Rattle, who turns 66 next week, is a prominent figure in Germany, where he led the Berlin Philharmonic from September 2002 to June 2018.
He still lives in Berlin with his third wife Magdalena Kozena and their three children.
"My reasons for accepting the role of Principal Conductor in Munich are entirely personal, enabling me to better manage the balance of my work and be close enough to home to be present for my children," he said in a statement.
'Cultural jail'
Rattle has called Brexit a "terrible mistake" and made no secret of the fact that he would not have returned to lead the LSO had he known Brexit might turn his homeland into a "self-built cultural jail".

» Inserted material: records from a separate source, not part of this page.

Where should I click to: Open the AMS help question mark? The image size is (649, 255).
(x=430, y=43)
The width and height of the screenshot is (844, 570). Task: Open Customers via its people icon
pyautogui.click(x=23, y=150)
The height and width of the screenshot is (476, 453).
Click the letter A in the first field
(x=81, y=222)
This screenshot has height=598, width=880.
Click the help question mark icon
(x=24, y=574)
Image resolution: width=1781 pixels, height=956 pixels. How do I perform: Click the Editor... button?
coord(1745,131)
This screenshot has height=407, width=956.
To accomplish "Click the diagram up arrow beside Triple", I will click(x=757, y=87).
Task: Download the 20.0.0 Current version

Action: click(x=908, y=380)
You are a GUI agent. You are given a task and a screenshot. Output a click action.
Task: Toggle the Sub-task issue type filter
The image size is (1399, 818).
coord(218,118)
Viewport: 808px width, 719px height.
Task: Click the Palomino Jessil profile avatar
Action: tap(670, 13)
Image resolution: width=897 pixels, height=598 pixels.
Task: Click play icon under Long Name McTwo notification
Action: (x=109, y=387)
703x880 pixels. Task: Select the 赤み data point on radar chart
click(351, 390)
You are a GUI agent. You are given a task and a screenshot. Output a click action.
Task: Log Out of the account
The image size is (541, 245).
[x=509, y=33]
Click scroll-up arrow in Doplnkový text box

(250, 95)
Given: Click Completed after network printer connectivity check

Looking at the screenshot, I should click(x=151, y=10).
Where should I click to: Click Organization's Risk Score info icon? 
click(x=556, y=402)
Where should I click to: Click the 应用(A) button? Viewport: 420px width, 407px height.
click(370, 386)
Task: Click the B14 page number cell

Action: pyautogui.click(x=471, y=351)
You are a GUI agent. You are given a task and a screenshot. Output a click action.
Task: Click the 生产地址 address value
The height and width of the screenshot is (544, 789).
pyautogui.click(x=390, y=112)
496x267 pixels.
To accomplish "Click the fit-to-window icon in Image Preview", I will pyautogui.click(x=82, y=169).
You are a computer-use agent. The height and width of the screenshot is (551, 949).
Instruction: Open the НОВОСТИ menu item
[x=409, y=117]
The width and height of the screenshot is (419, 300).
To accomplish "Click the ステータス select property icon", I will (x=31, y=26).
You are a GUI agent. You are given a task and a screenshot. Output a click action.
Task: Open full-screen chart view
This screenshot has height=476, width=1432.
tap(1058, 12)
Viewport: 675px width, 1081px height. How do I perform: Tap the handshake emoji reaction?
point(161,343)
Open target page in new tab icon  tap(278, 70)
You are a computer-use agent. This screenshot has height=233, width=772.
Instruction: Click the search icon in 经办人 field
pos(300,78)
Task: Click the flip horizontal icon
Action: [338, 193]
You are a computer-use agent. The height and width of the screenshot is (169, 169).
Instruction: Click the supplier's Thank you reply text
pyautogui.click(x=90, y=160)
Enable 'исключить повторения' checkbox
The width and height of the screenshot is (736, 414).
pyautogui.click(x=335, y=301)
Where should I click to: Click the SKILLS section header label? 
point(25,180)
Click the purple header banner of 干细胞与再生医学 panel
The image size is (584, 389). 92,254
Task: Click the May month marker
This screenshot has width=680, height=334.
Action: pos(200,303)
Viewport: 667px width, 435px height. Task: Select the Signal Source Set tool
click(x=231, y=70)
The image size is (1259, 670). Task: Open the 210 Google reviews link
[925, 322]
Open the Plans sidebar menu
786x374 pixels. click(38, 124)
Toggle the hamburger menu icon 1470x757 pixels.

He officially took the baton of the LSO in 2017, a year after the Brexit referendum.
However, British media reported that his reason for quitting London was dissatisfaction with the home of the LSO, the Barbican Hall, which he views as inadequate for music at the highest level.
Music critic Jessica Duchen noted that the chances of London getting a new concert hall now "are slender, given the UK's gloomy economic prospects beyond Covid-19 and Brexit".
Rattle's "move does not feel like a vote of confidence in the UK," she added.
Rattle made his name at 25 when he powered the City of Birmingham Symphony Orchestra into the international big league.
He first performed with the LSO when he was 22 and conducted the orchestra at the opening ceremony for the 2012 London Olympics, accompanied by comedian Rowan Atkinson as Mr Bean on keyboards.
Of his 16 years with the Berlin Philharmonic, he has described his relationship with the orchestra as sometimes turbulent, but never destructively so.
During his time in Germany, he reorganised the orchestra into a foundation, giving members more control over its activities and decreasing the say of politicians, while championing contemporary music.